Flash forward to 2012 and the band has had so many hit songs with a continuing following that those critics are probably tired of the taste of crow by now. “Hungry Like the Wolf,” Rio,” “Girls on Film,” “Save a Prayer,” and “Ordinary World” are just a few of the memorable and enduring numbers the group has wracked up over the years. So, when they got together in 2011 to support their latest studio endeavor, All You Need is Now, it should come as no surprise to anyone that the shows would garner lots of praise, fans would love it, and it would be visual spectacle taken to the extreme.
The set, as Nick Rhodes described it, is “Pixel Punk,” a pure visual feast that could go toe to toe with U2 at their most elaborate.
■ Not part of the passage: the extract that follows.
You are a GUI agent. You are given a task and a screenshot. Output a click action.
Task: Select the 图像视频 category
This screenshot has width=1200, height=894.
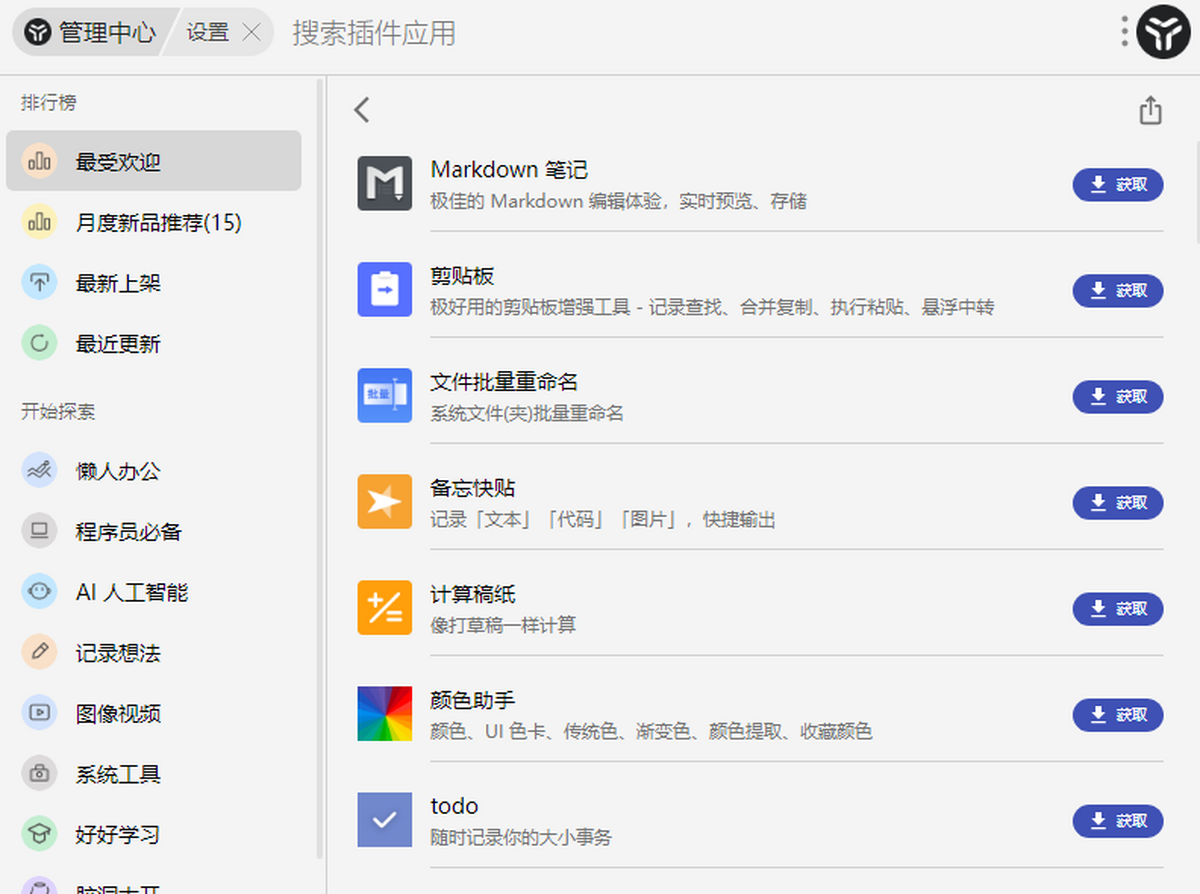click(x=38, y=713)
Multiple hi-tech screens flash an array of visual effects from CG animation to psychedelic patterns. Asymmetrical lighting rigs flash multi-colored lights while numerous film cameras capture images from every angle. That doesn’t even take into account the post-production effects added for the home viewers’ benefit to add a sense of energy and “being there.”
That, of course, is all fine, but ultimately a musical concert has to deliver – on the music. A Diamond in the Mind does, without a doubt. The band is on form, the musicianship is at a very high level and no one misses a beat. The set mixes in tracks from their new album All You Need is Now with numerous classics from over the years, including the funky “Notorious” and their 007 hit “A View to a Kill.” Conspicuously missing from the show were “Save a Prayer” and “Girls on Film.”
- Return To Now
- Before The Rain
- Planet Earth
- View To A Kill
- All You Need Is Now
- Blame The Machines
- Safe (In The Heat Of The Moment)
- The Reflex
- Man Who Stole A Leopard
- Girl Panic!
- White Lines
- Careless Memories
- Ordinary World
- Hungry Like The Wolf
- (Reach Up For The) Sunrise
- Wild Boys/Relax
- A Diamond In The Mind
- Come Undone
- Is There Something I Should Know?
A Diamond in the Mind is one of the rare concert videos to appear in the 2.35:1 widescreen format, but it still shows up on Blu-ray in the typical interlaced 1080i/60 rendering of its production in an AVC/MPEG-4 encodement. Not to worry, however, despite the quick camera movements, multi-colored flashing lights, heavy visual effects and very ADD-type edits, this is one of the strongest looking concert videos I have seen from Eagle Rock. Detail is sharp, contrast is strong, colors really pop, and there are little to no motion artifacts detectable.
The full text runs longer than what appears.